Materials—Rabbit polyclonal anti-CAP antibody and EGF was purchased from Upstate Biotechnology (Charlottesville, VA). Mouse monoclonal anti-Cbl-b (G-1), and rabbit polyclonal epidermal-growth factor receptor (EGFR) (1005) were from Santa Cruz Biotechnology (Santa Cruz, CA); polyclonal antibodies against phospho-EGF receptor (Tyr¹⁰⁶⁸), p44/42 mitogen-activated protein kinase antibody and Akt antibody were from Cell Signaling Technology (Beverly, MA). c-Cbl, c-Cbl (pY700), and CrkII monoclonal antibody were from Pharmingen; fluorescein isothiocyanate-conjugated goat anti-mouse IgG was purchased from Jackson ImmunoResearch Laboratories (Palo Alto, CA). Human insulin was obtained from Eli Lilly. Other reagents used were all of analytical reagent grade. siRNA Duplexes—The siRNA purchased from Dharmacon Inc. (Lafayette, CO) were designed to target the following cDNA sequences: scrambled, 5'-CAGTCGCGTTTGCGACTGG-3'; c-Cbl, 5'-GACACTTTCCGGATTACTA-3'; Cbl-b, 5'-GGACAGACGGAATCTCACA-3'; Crk733, 5'-GCGAGTCCCTAATGCCTAC-3'; Crk852, 5'-TCCCGATGAGGACTTCAGC-3'; CAP76, 5'-AGACATGGACCCTACCAAA-3'; CAP 1018, 5'-GATGAGCTCAGCAGTCAGC-3'.
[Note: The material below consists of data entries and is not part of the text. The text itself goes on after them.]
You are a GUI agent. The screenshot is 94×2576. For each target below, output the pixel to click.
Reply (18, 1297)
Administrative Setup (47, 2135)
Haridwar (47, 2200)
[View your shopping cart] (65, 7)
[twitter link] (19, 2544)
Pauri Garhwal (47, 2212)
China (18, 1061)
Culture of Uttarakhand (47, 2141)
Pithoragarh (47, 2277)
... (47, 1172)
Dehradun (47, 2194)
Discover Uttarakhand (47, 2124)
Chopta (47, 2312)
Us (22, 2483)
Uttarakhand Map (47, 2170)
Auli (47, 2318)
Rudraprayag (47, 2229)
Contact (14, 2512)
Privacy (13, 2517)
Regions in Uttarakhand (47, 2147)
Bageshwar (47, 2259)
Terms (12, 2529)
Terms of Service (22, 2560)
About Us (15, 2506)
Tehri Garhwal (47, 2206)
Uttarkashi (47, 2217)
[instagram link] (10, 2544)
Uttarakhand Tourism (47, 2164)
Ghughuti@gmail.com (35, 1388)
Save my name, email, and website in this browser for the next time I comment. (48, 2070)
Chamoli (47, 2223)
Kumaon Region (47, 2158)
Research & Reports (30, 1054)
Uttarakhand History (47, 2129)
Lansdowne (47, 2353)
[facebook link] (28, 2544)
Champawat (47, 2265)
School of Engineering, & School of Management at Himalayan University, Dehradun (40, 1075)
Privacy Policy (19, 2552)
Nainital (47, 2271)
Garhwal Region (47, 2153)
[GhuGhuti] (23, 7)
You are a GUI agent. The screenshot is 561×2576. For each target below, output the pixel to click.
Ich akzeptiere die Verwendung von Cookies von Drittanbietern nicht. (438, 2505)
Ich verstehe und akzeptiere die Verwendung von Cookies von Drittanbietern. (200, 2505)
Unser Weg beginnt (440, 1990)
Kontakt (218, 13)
All the siRNAs are the exact complement of their target DNA sequence except for Cbl-b where a di-nucleotide mismatch has been incorporated near the 5' end sense strand RNA (33).

Cell Culture and Electroporation—The 3T3-L1 and 3T3-F442A fibroblasts were grown to confluence and differentiated to mature adipocytes for up to 8 days (11, 34) prior to electroporation. Scrambled (20 nmol), c-Cbl (10 nmol), Cbl-b (10 nmol), c-Cbl+Cbl-b (10 nmol each), CAP76 (20 nmol), CAP1018 (20 nmol), Crk733 (20 nmol), and Crk852 (20 nmol) siRNAs were electroporated in mature cultured adipocytes (5 x 10⁶cells/electroporation) at the setting of 0.18 kV and 960 microfarads using Bio-Rad gene pulser II. After electroporation, cells were immediately mixed with fresh medium before being reseeded onto multiple-well plates. Gene silencing efficiency and adipocyte function were assayed 48 h after electroporation (7–10 days after initiation of differentiation).

Immunofluorescence Microscopy—3T3-L1 and 3T3-F442A adipocytes were cotransfected with Myc-GLUT4-EGFP plasmid and c-Cbl+Cbl-b or scrambled siRNAs. 36 h after electroporation, adipocytes were serum-starved for another 12 h, stimulated with 100 nM insulin for 30 min, washed, and immunostained for Myc epitope using mouse anti-Myc antibody (clone 910) and rhodamine-labeled anti-mouse secondary antibody. Coverslips were mounted in Vectashield mounting medium (Vector Laboratories) and observed under IX70-inverted microscope (Olympus, Melville, NY).

Adipocytes Stimulation—Thirty-six hours after electroporation with siRNA, 3T3-L1 and 3T3-F442A adipocytes were serum-starved with Dulbecco's modified Eagle's medium containing 0.5% BSA for another 12 h before being stimulated with 100 nM insulin or 50 nM EGF for the indicated times. The cells were then lysed, resolved by SDS-PAGE, and blotted with the respective antibodies.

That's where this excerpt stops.